Willkommen Bienvenue Welcome

Welcome, gentle readers.

This is an everyday tale of regular folk, who moved from Sheffield to the deepest Corrèze in France Profonde and thence to the rather more cosmopolitan Lot in search of something… different. We certainly found it.

The Lot is an area of outstanding natural beauty. Reputedly, a famous TV globetrotter was asked where, of all the places in the world he had visited, he might return to. He answered, ‘The Lot’.

Fans of Channel 4’s Grand Designs will know that we built a somewhat quirky straw bale house-with-a-view here in the Lot, not far from the celebrated Dordogne river. You can read all about it in my book,
Bloody Murder On The Dog's Meadow, or watch the re-runs of the programme on More 4, or view it on You Tube.

After a break in the proceedings to write a book or two, this blog now takes the form of an everyday journal. Sometimes things happen, sometimes they don't (but the art school dance goes on forever). I hope it will give you an entertaining insight into what it's like to live in a foreign country; what it's like in the slow lane as an ex-pat Brit in deepest France.

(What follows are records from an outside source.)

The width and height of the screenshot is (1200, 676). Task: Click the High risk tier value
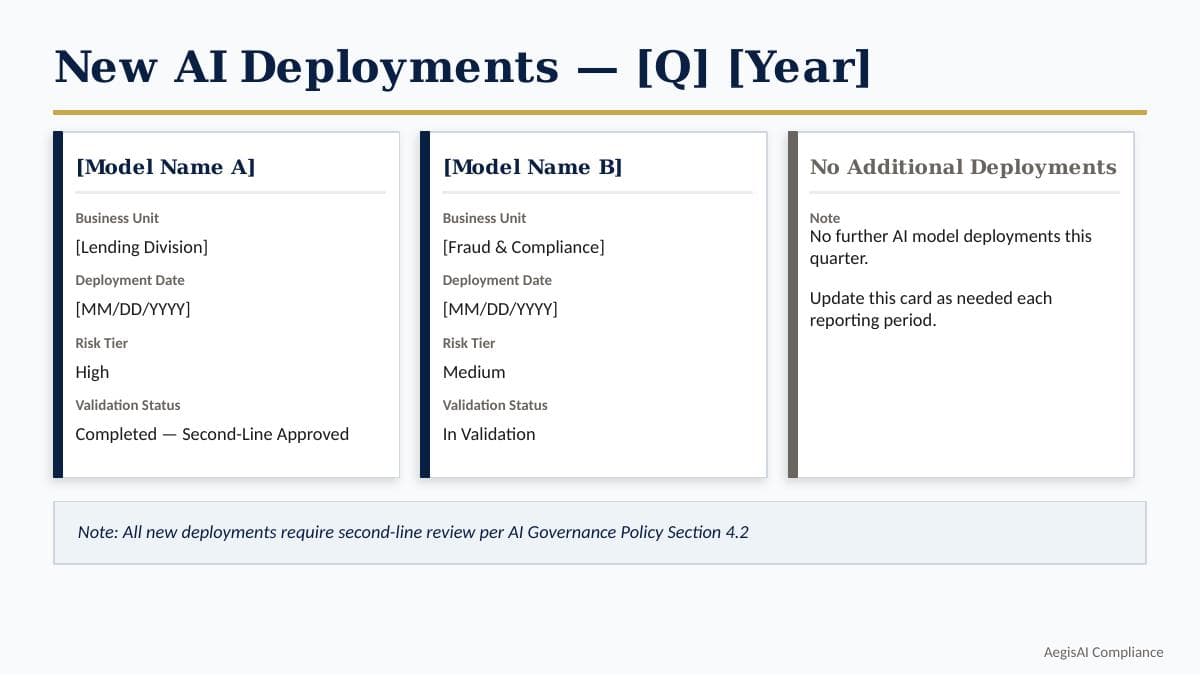pos(92,372)
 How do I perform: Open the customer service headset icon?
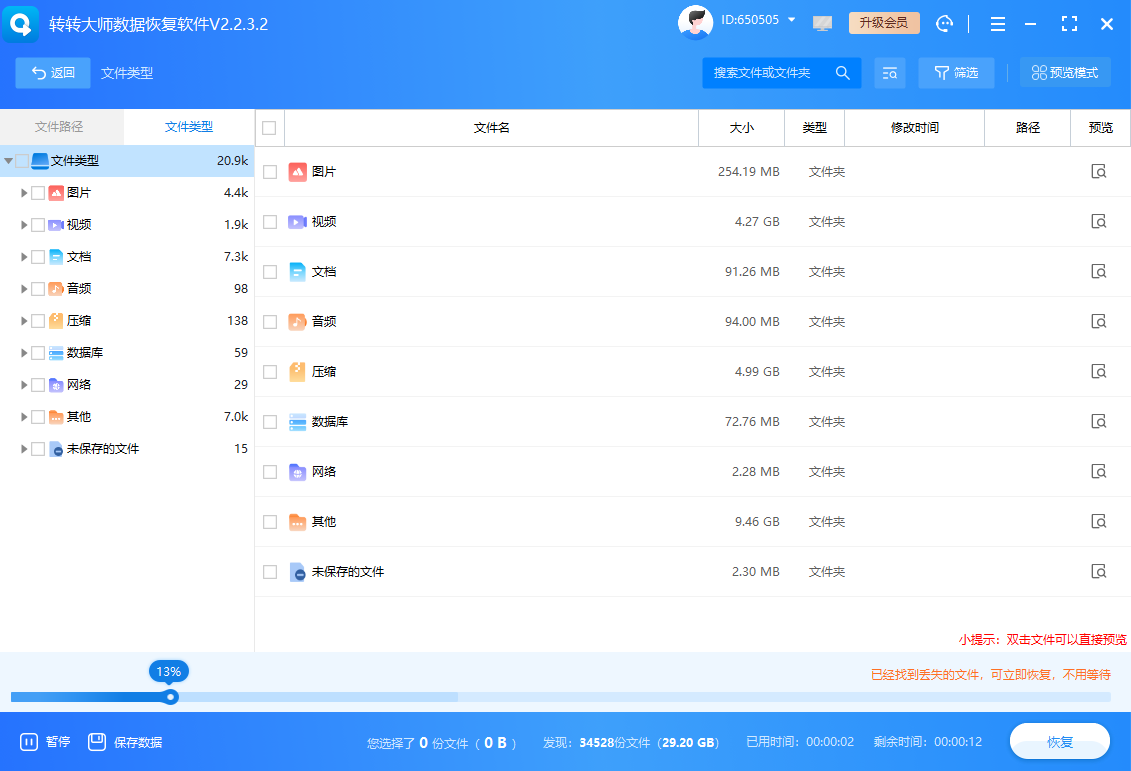[944, 23]
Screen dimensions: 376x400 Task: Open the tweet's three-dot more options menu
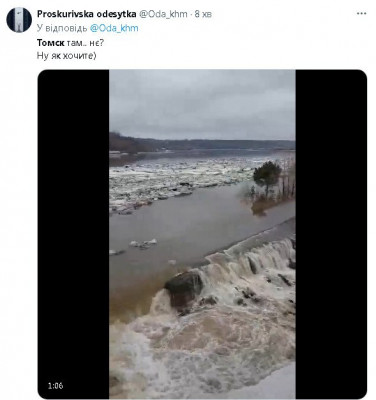coord(361,14)
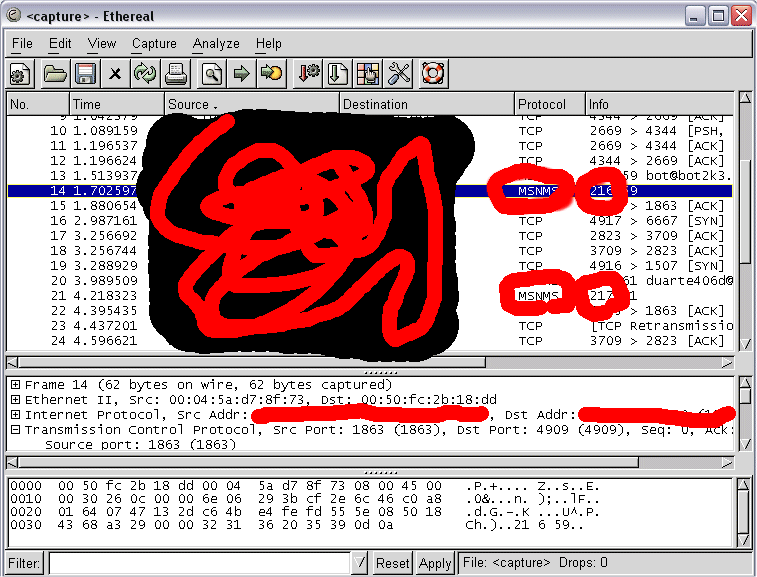Screen dimensions: 757x577
Task: Open Find Packet magnifier icon
Action: [x=211, y=73]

I shall undertake to update this once a month, unless absent on leave. Comments always welcomed, by the way, but I do tend to forget what buttons to click in order to answer them.


Sunday, April 29, 2012

Party Animals


Yeeeeeeee-haaaaaaaaaa!

Last night saw another of my loopy friend Bret’s periodic Fêtes des Mecs. We boys of the ‘hood get together to party hearty, which usually involves ‘just hanging’ and doing a range of boyish things and being very, very silly. I usually go along, you understand, only to see some chums and observe the shenanigans. A man of my mature years has to behave with decorum. 

Last night, however, the theme was the Wild West. I haven’t strapped on a gun-belt now for almost half a century, so I was in a state of high excitement all week. As a small boy, I was obsessed with cowboys and Indians and barely a non-school day went by when I wasn’t wearing a hat and holster or playing with my Britain’s Limited Swappets. They were the loves of my early life, because you could interchange heads, hats, torsos, legs, gun belts, ‘kerchiefs and create your own custom-built miniature plastic cowboys. 

I went to Brive on Thursday afternoon to cruise the Troc-shops in the hope of finding the kind of Western paraphernalia that I’ve been missing for a few decades. I had this idea that some kid might have deposited his Winchester repeating rifle and/or Colt 45 for a modest prize. It was a vain hope: this is France, after all, and not the Panhandle of Texas. In the end, I dropped into an emporium that specialises in cheap Chinese tat, I found me a hat, a plastic pistol and a belt that might serve, and all for just over a fiver. 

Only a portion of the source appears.